The span to copy runs from the line containing "Sign up (67, 2242)" to the last line below. Copy it exactly, with nothing else.
Excerpted records Start Marker
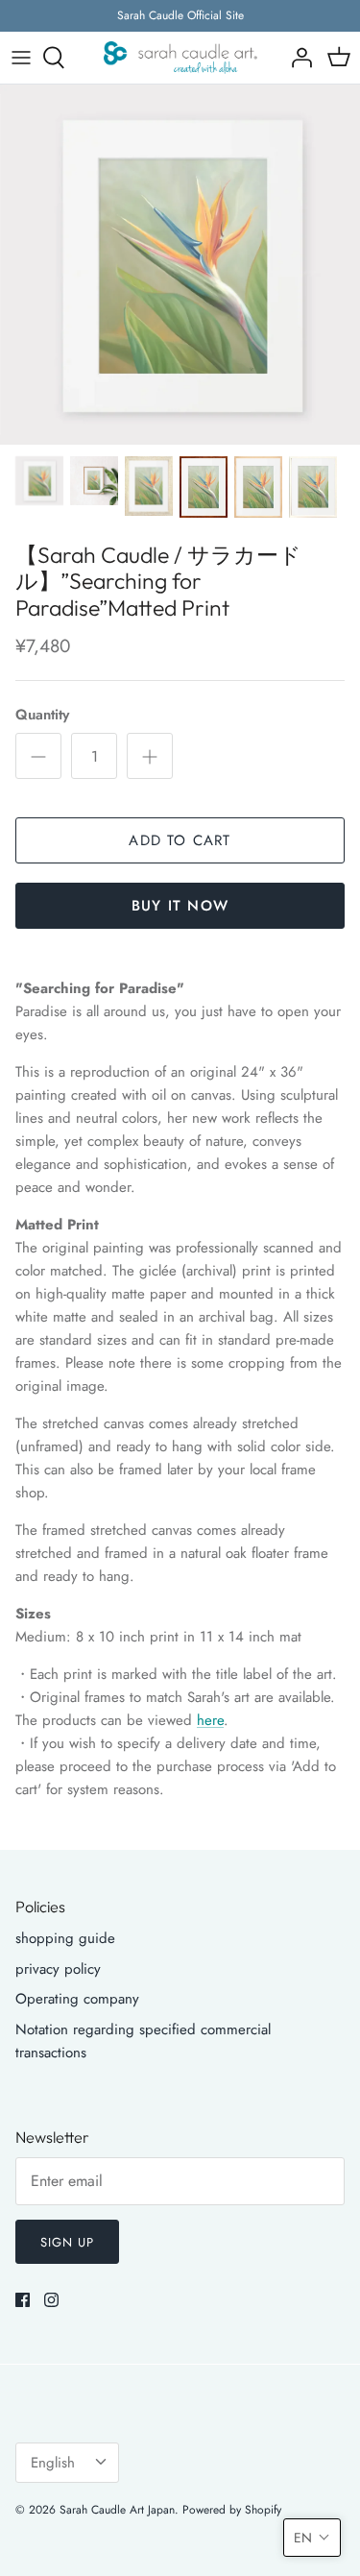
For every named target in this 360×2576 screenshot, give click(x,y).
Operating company (77, 1998)
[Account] (297, 57)
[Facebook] (22, 2300)
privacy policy (58, 1969)
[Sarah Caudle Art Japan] (180, 58)
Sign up (67, 2242)
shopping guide (65, 1938)
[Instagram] (51, 2300)
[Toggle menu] (21, 57)
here (210, 1720)
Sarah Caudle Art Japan (117, 2509)
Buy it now (180, 905)
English (53, 2462)
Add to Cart (179, 840)
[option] (180, 265)
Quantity (42, 715)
Excerpted records End Marker
### Output of the exercise:
Sign up (67, 2242)
shopping guide (65, 1938)
[Instagram] (51, 2300)
[Toggle menu] (21, 57)
here (210, 1720)
Sarah Caudle Art Japan (117, 2509)
Buy it now (180, 905)
English (53, 2462)
Add to Cart (179, 840)
[option] (180, 265)
Quantity (42, 715)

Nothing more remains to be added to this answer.